■ **Passage fourni**:
LES FAITS D'ARMES DE LA LÉGION ÉTRANGÈRE
LE
COMBAT DE NA-SAN
Tonkin - novembre - décembre 1952
Récit du Général Raoul Salan (suite)
L'étau
enserre la base aéroterrestre. Pendant la journée du 29,
nos patrouilles ont des contacts tout autour du périmètre
défensif. Nos points d'appui sont tâtés la nuit par
un ennemi qui cherche visiblement à découvrir nos points
faibles. L'aviation décèle de nombreux mouvements, des insdices
d'organisation d'assaut, d'épaulements d'armes lourdes. Nos bombardiers
prennent à partie sans relâche, du lever du soleil à
la tombée du jour, les ennemis qui se mettent en place au plus
près de l'objectif. L'adversaire sent que nous recomplétons
à la hâte nos installations enterrées
Il nous
voit dégager nos champs de tir, incendier les hautes herbes à
paillote qui nous masquent les vues aux abords de nos positions, dérouler
toujours plus de barbelés, poser des mines
.
Il décide de ne plus attendre et de pousser l'attaque sans retard.
Je renforce Na-San par deux bataillons de parachutistes, qui portent à
à quatre le groupement Ducourneau. Je prescris à Gilles
de les tenir soigneusement abrités car ils ne doivent être
utilisés qu'en troupe de contre-attaque. Nous sommes bien d'accord
sur le fait précis que tout point d'appui enlevé devra être
repris immédiatement. Gilles dispose ainsi d'un ensemble qui est
capable de rétablir la situation en cas de danger. L'ennemi ne
doit à aucun moment pouvoir dominer la piste d'atterrissage et
la placer sous ses feux. C'est une question de vie ou de mort pour la
garnison de Na-San. Je renforce également le système d'artillerie
par une batterie de 105 long et une de mortiers de 120 dont les obus feront
de beaux dégâts
Dans
la nuit du 30 novembre au 1er décembre, les points d'appui 22 bis
et 24 sont attaqués avec une rare violence par des unités
qui se précipitent par vagues sur nos défenses. L'adversaire
prend pied dans les points d'appui, c'est grave. Gilles réagit
très vite, lance les unités de choc à la contre-attaque
avec un soutien massif d'artillerie. Dès le début de l'après-midi
l'affaire se règle à notre avantage, le Viêt-Minh
est repoussé et chassé. Nous conservons nos positions. Mais
l'adversaire ne s'arrête pas là. Dans la nuit du 1er décembre,
à 22 heures, on vient me prévenir qu'il attaque Na-San.

■ **Énoncé de l'exercice**:
Dans le récit du combat de Na-San, de quelles unités le système d'artillerie est-il renforcé ?

■ **Données enregistrées**:
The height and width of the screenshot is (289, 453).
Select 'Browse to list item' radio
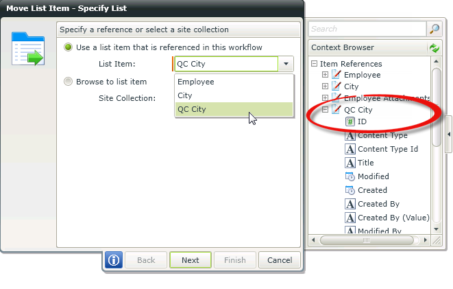(x=68, y=82)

■ **Résultat de l'exercice**:
D'une batterie de 105 long et d'une batterie de mortiers de 120.